By whatever rosy name, polling data from the lefty think tank Data For Progress found that a majority of likely voters in battleground states favor caps on rent increases and cutting the cost of prescription drugs in half. Red-baiting notwithstanding, those are, technically speaking, price controls.

Unlike some big-brained neoliberals though, we should resist the urge to cite esoteric economic indicators to dismiss the misery of everyday people, especially those on fixed incomes.

"Prices are coming down, but the things that seniors are spending on are going up," Mary Johnson, a Social Security and Medicare policy analyst, told Yahoo Finance this summer. Even though overall inflation is now under 3%, the standard of living for many older households is declining rather than improving, she added.

Isabella Weber is one of the good ones — meaning, economists.

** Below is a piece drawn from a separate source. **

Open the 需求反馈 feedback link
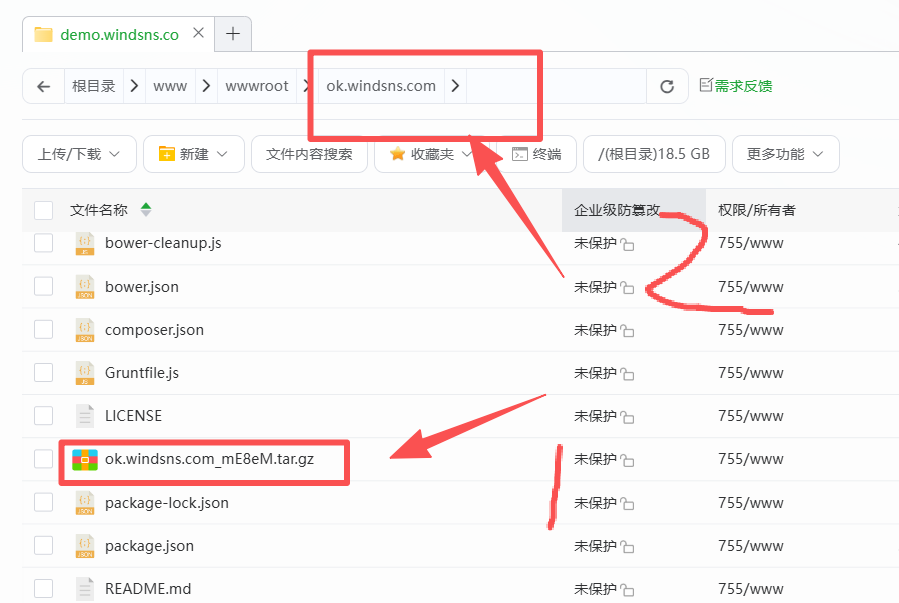[736, 86]
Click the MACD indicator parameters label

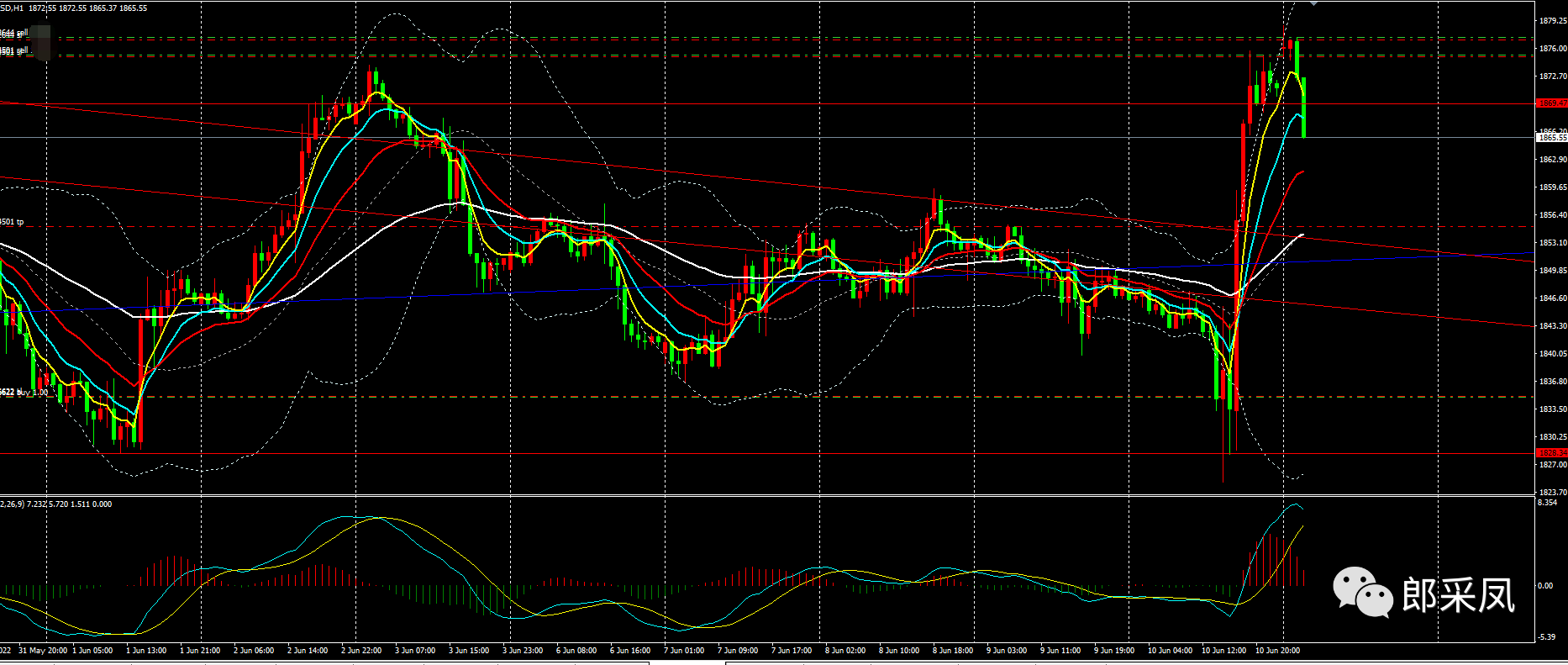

“I happen to come from a family where we were living on a budget," she confided when accepting the Ellen Meiksins Wood Prize this May. "I remember how my mom would watch the [bargain] advertisements from supermarkets. If you tell a family like that, ‘[Inflation] is transitory, in two or three years, the storm will be gone,’ it's hypocritical, it's an unbearable message to send from someone who is sitting in front of a full fridge, probably in a fancy apartment in New York, making hundreds of thousands of dollars a year and going to the grocery store without even noticing how much they are paying.”

Similarly, hearing rich a-holes like Gov. Greg Abbott and washed-up talking head Bill O'Reilly complain about rising prices on behalf of us poors generally makes me want to toss my cookies. I will never live to witness the Star Trek communism of a planet Earth, united in peace, without money or a ruling class.

Until then, I'd wager it's more rational to worry about the domino-spread of "surge pricing” à la Uber than the notion that municipally owned grocery stores might usher in a Soviet-style dictatorship. By that standard, aren’t you a communist too?